Stings from the other jellyfish you might meet are not usually serious, except to those allergic. Contact with Aurelia is like touching a nettle, but C. capillata can be more dangerous and should be avoided. If you do get stung, apply vinegar as this deactivates the stinging cells.  We are fortunate in Ireland not to have any box jellyfish; their stings are very powerful – in Australia, one species of box jellyfish has caused 79  fatalities since 1883.

Jellyfish are eaten by humans in the orient. In China, I once bought a packet of dried jellyfish, just for the experience. I followed the badly translated cooking instructions, but the jellyfish mostly evaporated into nothing but a few stringy bits of tasteless tentacle.

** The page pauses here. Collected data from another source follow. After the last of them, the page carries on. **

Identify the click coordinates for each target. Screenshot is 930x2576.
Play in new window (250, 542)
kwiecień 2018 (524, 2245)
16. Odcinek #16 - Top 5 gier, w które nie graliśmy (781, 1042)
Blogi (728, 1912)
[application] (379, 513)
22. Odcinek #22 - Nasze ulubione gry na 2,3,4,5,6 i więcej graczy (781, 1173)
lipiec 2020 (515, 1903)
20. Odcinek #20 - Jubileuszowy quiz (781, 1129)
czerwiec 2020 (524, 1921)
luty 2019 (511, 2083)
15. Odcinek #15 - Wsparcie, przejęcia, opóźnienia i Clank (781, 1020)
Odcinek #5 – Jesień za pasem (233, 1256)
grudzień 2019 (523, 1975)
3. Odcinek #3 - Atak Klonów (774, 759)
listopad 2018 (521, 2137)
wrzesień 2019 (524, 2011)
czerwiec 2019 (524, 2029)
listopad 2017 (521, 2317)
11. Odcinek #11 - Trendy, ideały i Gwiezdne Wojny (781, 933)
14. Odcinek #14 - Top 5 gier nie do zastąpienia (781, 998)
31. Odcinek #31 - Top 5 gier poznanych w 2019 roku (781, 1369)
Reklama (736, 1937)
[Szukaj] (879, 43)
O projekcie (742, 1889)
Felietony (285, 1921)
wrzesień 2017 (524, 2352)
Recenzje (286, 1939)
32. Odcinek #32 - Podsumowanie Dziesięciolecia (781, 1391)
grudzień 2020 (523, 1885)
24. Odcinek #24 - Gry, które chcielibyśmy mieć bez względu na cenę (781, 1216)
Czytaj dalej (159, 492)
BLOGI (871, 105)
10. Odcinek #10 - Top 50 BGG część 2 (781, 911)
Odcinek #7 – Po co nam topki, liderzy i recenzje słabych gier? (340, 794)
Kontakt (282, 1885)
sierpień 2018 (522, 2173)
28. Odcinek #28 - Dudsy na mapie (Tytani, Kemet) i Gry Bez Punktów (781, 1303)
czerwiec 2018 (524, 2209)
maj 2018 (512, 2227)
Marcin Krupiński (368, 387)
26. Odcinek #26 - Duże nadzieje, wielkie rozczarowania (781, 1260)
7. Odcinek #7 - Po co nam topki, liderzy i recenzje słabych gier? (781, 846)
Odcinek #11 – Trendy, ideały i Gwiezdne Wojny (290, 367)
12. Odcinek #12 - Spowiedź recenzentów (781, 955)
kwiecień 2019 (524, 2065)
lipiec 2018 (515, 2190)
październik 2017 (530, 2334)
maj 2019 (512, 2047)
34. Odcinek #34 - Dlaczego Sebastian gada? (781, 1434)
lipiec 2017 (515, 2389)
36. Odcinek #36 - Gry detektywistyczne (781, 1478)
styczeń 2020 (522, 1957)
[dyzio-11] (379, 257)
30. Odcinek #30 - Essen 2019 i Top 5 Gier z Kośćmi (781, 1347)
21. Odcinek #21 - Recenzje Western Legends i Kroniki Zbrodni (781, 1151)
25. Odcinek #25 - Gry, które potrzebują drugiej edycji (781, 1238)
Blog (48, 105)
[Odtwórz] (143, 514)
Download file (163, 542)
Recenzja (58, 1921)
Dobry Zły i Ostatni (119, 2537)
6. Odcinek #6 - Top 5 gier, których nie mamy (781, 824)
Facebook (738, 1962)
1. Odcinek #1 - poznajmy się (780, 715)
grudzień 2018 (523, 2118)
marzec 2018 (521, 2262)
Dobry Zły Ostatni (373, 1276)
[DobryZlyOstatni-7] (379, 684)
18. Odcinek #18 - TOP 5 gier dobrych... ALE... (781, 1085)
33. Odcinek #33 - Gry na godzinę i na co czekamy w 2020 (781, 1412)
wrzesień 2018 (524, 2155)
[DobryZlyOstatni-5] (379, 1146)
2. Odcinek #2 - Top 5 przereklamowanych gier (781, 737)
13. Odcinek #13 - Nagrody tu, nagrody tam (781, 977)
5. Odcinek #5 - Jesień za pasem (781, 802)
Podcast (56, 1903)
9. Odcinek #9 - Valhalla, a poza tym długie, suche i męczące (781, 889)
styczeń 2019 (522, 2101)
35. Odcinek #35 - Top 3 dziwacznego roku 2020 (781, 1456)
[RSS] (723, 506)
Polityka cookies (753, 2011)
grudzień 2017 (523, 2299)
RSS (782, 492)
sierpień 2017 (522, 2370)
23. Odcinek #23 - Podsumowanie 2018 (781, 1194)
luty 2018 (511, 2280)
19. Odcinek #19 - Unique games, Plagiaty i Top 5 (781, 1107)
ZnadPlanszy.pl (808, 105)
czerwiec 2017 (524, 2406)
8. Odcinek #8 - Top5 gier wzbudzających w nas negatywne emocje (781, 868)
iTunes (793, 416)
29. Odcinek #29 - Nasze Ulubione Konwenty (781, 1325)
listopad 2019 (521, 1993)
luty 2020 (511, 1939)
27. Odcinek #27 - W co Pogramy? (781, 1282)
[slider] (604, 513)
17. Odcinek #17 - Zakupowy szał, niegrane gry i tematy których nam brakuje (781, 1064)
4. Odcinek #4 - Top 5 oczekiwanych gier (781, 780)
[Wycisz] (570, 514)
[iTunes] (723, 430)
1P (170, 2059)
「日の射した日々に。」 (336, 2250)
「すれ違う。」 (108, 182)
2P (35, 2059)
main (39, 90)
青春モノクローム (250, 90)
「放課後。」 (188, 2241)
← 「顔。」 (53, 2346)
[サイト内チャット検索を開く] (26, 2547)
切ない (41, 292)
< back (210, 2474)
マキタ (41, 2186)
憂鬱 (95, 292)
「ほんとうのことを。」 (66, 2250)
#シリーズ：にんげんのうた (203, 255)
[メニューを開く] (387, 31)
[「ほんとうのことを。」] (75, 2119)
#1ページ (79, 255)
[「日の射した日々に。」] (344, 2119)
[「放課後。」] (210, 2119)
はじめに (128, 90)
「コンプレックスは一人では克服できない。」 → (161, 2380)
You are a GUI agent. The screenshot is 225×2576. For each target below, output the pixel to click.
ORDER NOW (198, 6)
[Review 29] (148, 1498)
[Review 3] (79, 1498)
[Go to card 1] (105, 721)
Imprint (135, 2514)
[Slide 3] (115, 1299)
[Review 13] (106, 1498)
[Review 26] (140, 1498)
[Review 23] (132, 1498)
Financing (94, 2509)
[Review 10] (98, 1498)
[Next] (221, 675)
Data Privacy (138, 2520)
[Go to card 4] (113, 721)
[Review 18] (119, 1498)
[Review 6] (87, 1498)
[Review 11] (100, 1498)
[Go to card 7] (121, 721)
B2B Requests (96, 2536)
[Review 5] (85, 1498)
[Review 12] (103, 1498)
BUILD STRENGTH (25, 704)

So if you find a jellyfish washed up on the shore, it is probably best not to carry it home for supper. But take a good look at it, admire its strange beauty, identify it. Then try, as I always do, to return it, carefully, to the water. I find their soft, smooth bodies are strangely pleasing to the touch (avoid contact with the tentacles, of course). Jellyfish are not endangered by human activities –  indeed, their numbers, according to a survey last year, are increasing, perhaps due to global warming – but giving a fellow creature a helping hand, even if it is probably a futile one, always makes me feel good. If the jellyfish does start to move, its glassy bell pulsating again as it heads off back into the ocean, then you will have saved one life, perhaps given it a chance to reproduce and pass on its DNA to another generation. It might even supply lunch to an old sea turtle. 

Dr Jeremy A. Dorman

Dr Dorman is a zoologist and teacher living in West Cork.